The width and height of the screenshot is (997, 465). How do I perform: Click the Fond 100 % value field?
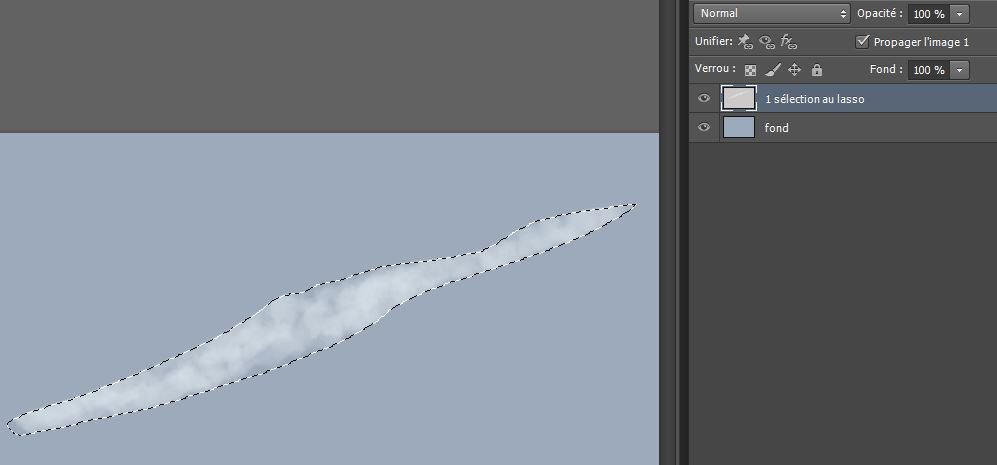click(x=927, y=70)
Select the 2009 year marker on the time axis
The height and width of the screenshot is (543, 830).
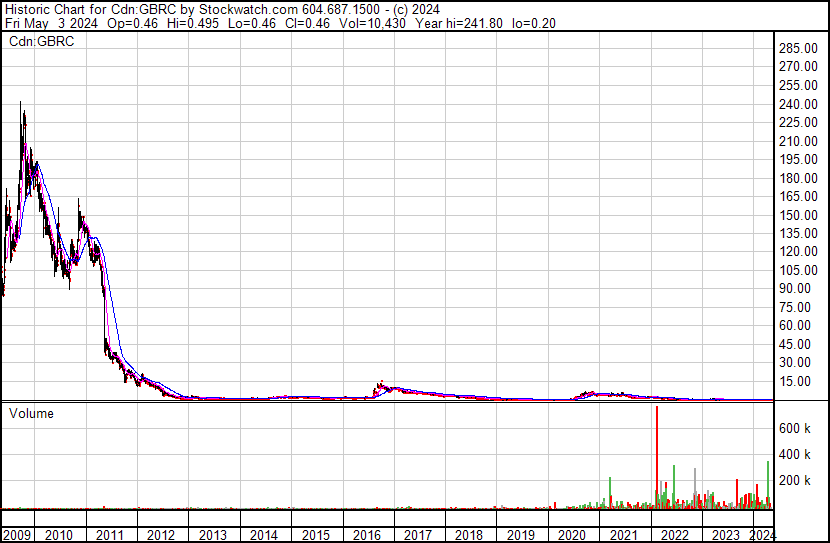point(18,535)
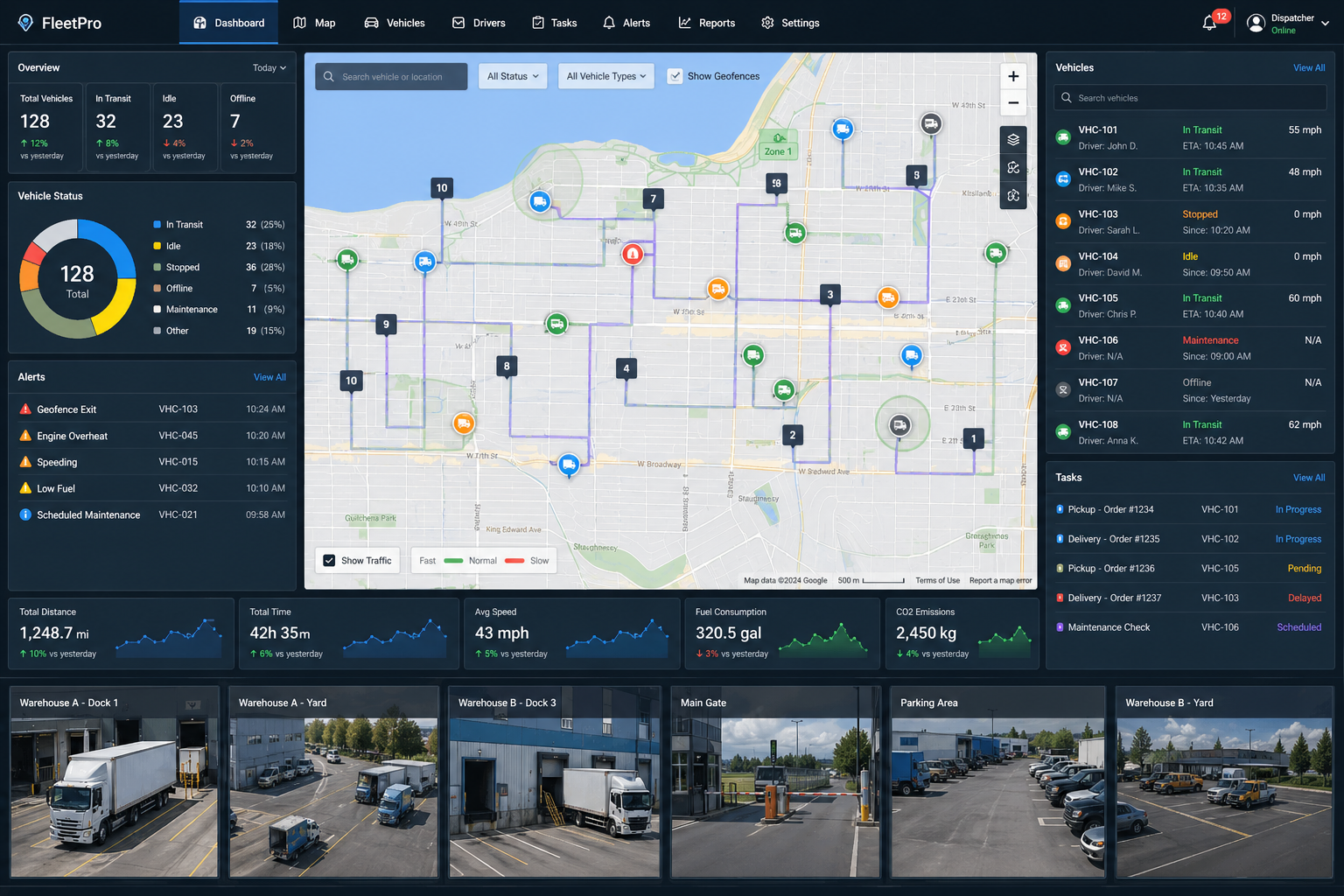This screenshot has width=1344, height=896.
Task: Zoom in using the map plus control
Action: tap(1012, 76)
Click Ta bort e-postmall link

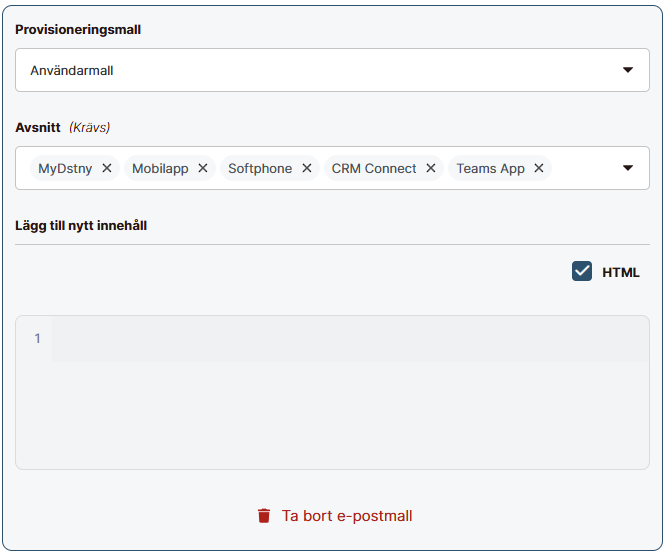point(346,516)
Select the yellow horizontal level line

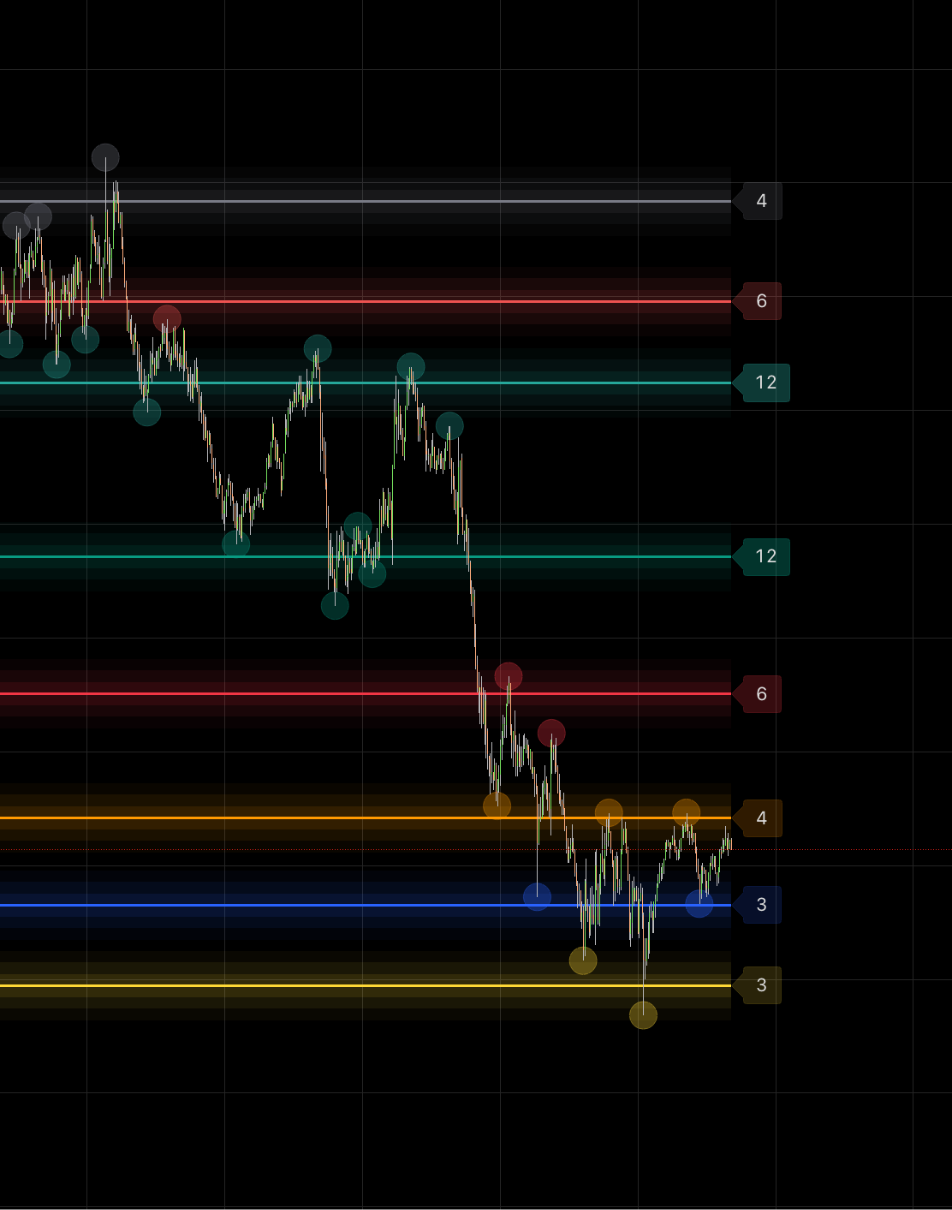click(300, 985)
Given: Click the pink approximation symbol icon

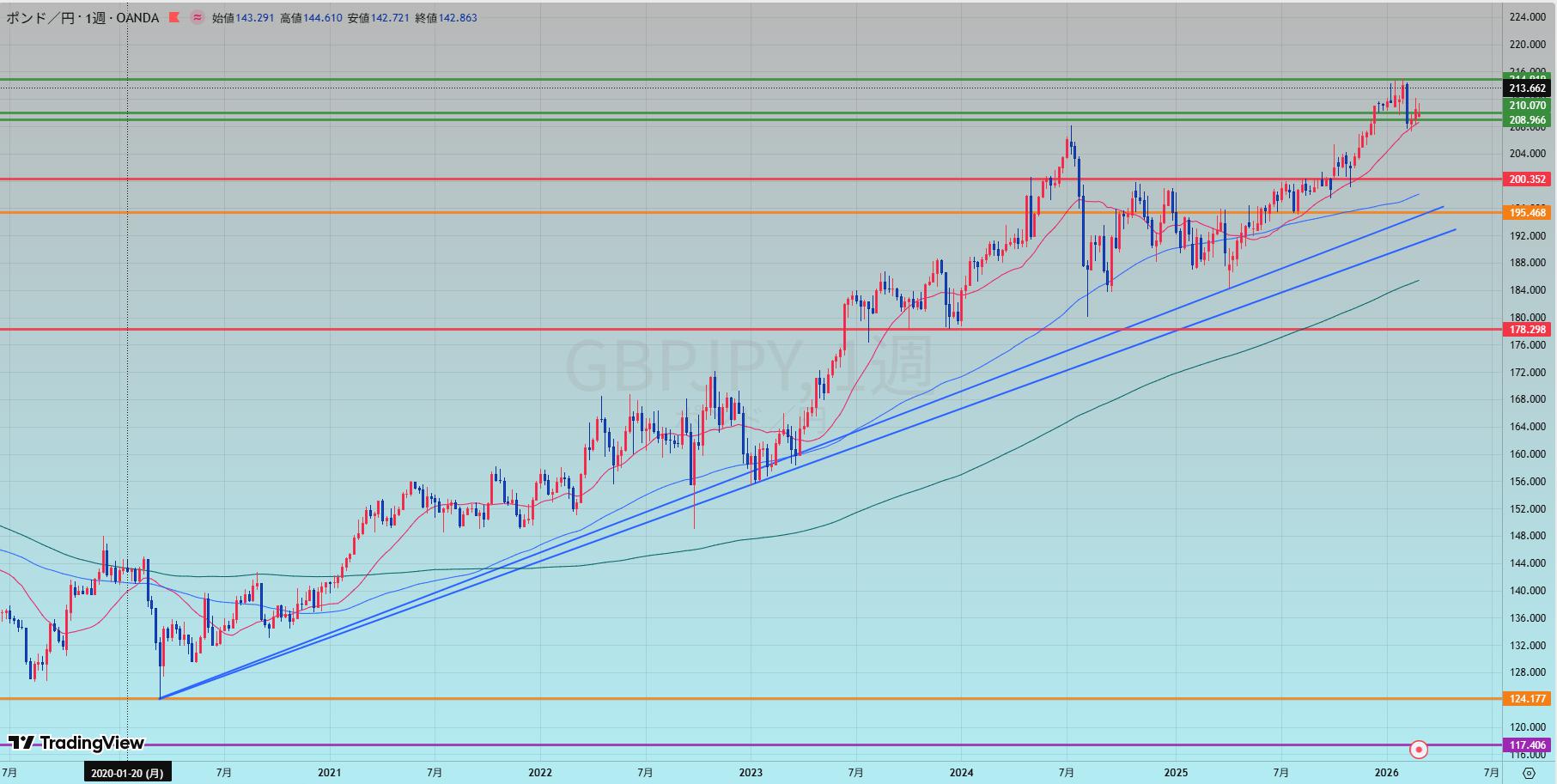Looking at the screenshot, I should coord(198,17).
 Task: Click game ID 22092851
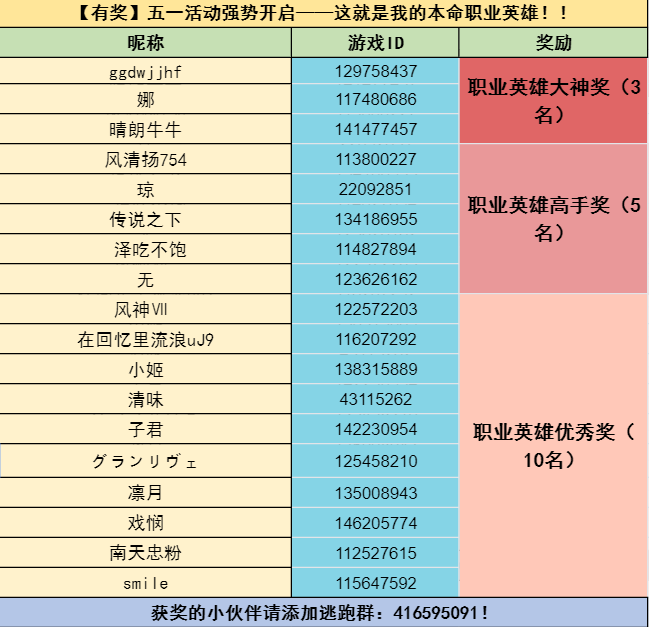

* [Work to be completed]: Transcribe, please, the lines from the one holding "Select the yellow horizontal level line" to the final line of the material, both included, exactly and with no extra lines, and skip the pictures.

* [Task solution]:
Select the yellow horizontal level line

click(300, 985)
Given: Click the pink approximation symbol icon

Looking at the screenshot, I should coord(198,17).
 Task: Click game ID 22092851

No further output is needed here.